Outdoor-Training im Winter kann genauso effektiv, oft sogar noch effektiver sein als Sommertraining. Die kühle Luft regt die Durchblutung an, stärkt das Immunsystem, härtet den Körper ab und fördert die Selbstdisziplin. Winterliche Bedingungen bringen jedoch auch Herausforderungen mit sich. Daher erfordert Wintertraining Planung und Geduld, um die Signale des eigenen Körpers zu verstehen.
Wie bereitet man den Körper auf die Kälte vor?

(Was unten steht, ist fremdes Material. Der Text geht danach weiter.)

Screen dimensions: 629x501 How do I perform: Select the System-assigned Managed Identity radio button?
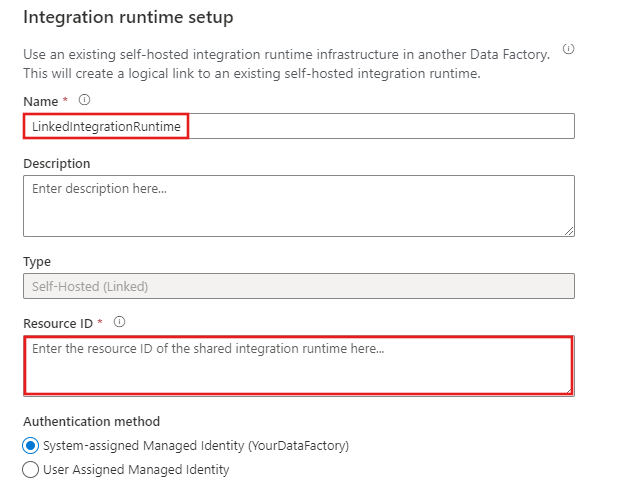30,445
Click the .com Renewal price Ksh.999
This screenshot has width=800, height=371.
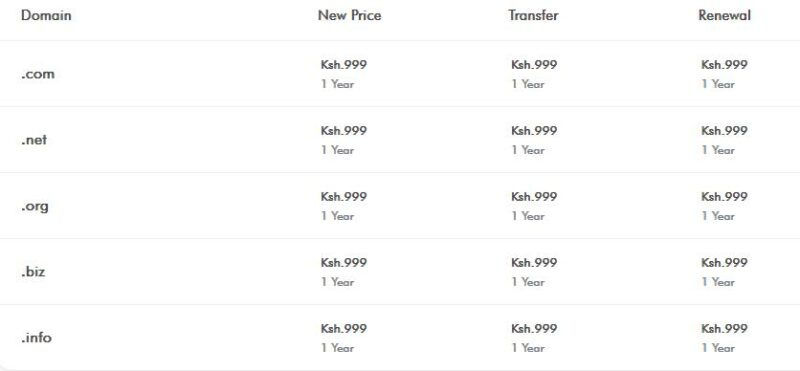tap(724, 65)
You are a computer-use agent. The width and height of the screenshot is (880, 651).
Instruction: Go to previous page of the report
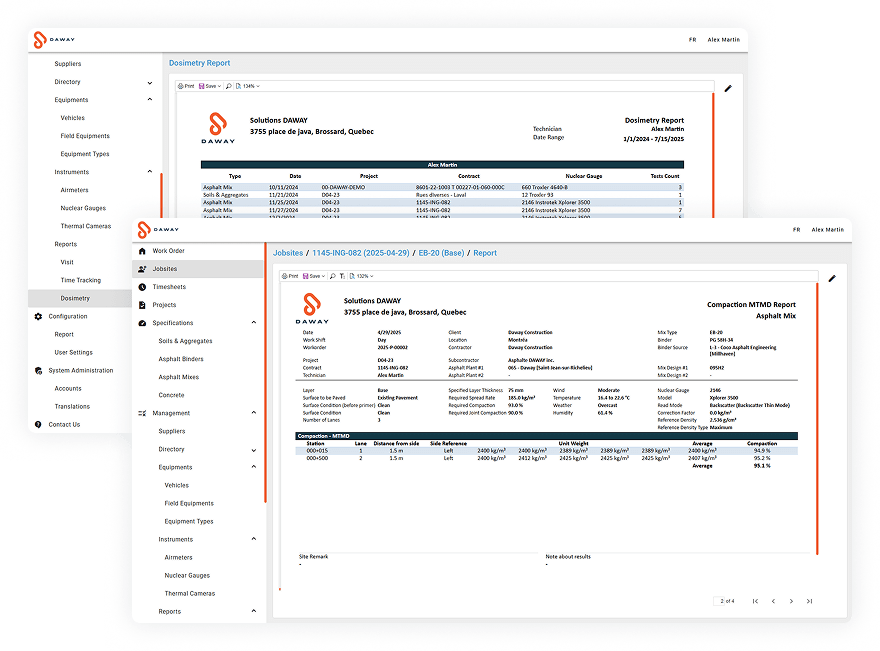(x=771, y=601)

Aufwärmen ist unerlässlich, bevor man sich in die Kälte begibt. Muskeln sind bei Kälte steif, schlecht durchblutet und verspannen sich leichter. Am besten beginnt man das Aufwärmen zu Hause in einem warmen Raum, um die Körpertemperatur zu erhöhen. Dieses Aufwärmen sollte den Puls nur leicht ansteigen lassen und ein erstes Wärmegefühl erzeugen. Es sollte den Körper nicht ermüden. Nach dem Aufenthalt im Freien empfiehlt es sich, vor dem eigentlichen Training – Laufen, Joggen, Nordic Walking oder funktionellen Übungen – einige Minuten locker zu gehen oder leicht zu joggen.

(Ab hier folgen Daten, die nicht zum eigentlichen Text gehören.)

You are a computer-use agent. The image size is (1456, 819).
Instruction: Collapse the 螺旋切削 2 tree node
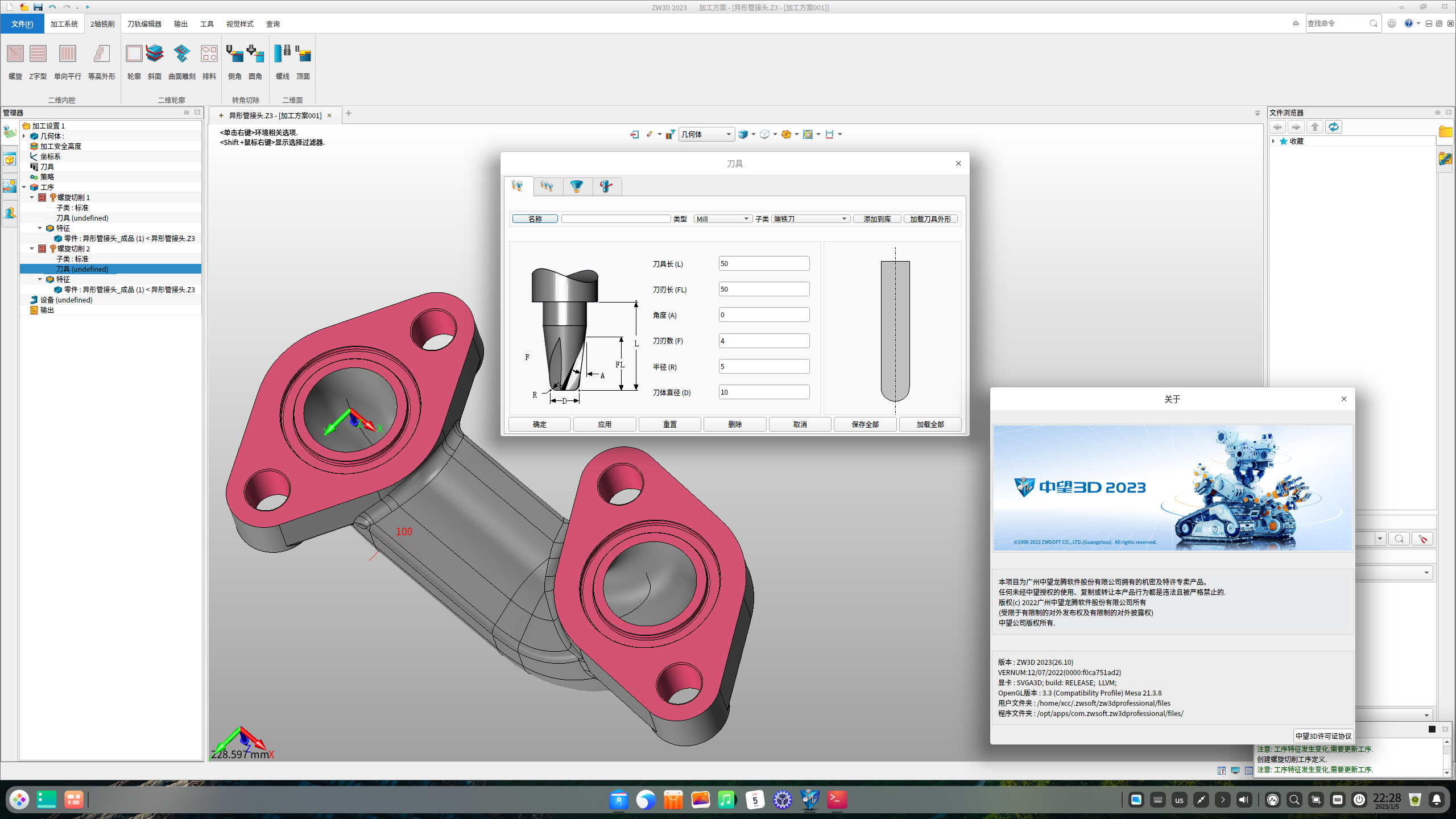[x=32, y=249]
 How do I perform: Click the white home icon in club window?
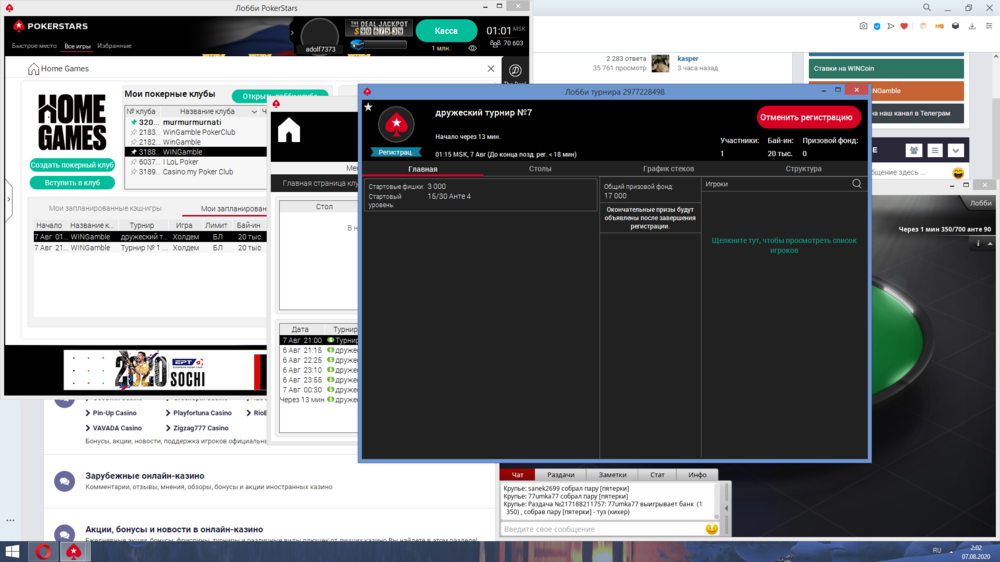click(289, 131)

Wer im Herbst hauptsächlich drinnen trainiert hat, sollte den Winter nicht mit langen, anstrengenden Einheiten in der Kälte beginnen. Der Körper braucht Zeit, sich an die niedrigen Temperaturen und die veränderte Atmung anzupassen.
Wie wählt man die richtige Winterkleidung?

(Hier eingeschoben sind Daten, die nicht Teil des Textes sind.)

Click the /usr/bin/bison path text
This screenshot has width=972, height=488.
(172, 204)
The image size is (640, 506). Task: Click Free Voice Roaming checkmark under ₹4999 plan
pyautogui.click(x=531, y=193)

Kleidung ist entscheidend für Sicherheit und Komfort. Überhitzung ist genauso gefährlich wie Unterkühlung. Ein verschwitzter Körper friert schneller, besonders bei Wind. Die Regel ist einfach: Kleiden Sie sich so, dass Sie sich anfangs leicht kühl, nicht warm fühlen. Hier ein paar Tipps für Winterkleidung:
- Tragen Sie mehrere Schichten: Thermounterwäsche, eine isolierende Schicht und eine dünne, winddichte Jacke.
- Eine Mütze oder ein Stirnband schützt Ihre Ohren, da viel Wärme über den Kopf verloren geht.
- Handschuhe und warme, atmungsaktive Socken, am besten Funktionssocken.
- Reflektierende Elemente und helle Farben erhöhen die Sichtbarkeit an kurzen Wintertagen.
Passen Sie Ihre Kleidung der gefühlten Kälte an, nicht nur der Temperaturanzeige
Winterschuhe sollten guten Halt bieten. Schuhe mit griffigem Profil sind am besten für Schnee und Eis geeignet. Rutschfeste Überzüge sind auf vereisten Wegen empfehlenswert. Vermeiden Sie Baumwolle – sie saugt Schweiß auf und kühlt den Körper schnell aus. Synthetische Stoffe und Merinowolle sind besser geeignet, da sie Feuchtigkeit ableiten und Wärme speichern.
Wie plant man ein Schneetraining?
Im Winter ist eine strukturierte Trainingsplanung entscheidend. Spontanes Laufen kann zu Überanstrengung oder Unterkühlung führen. Ein einfacher Trainingsplan sieht folgendermaßen aus:
- 10–15 Minuten Aufwärmen (zu Hause + die ersten Minuten draußen),
- Hauptteil – angepasst an die Bedingungen (Laufen, Gehen, Nordic Walking, allgemeine Konditionsübungen),
- kurzes Cool-down – 5–10 Minuten lockeres Gehen oder Joggen,
- schnell in einen warmen Raum gehen und sich umziehen.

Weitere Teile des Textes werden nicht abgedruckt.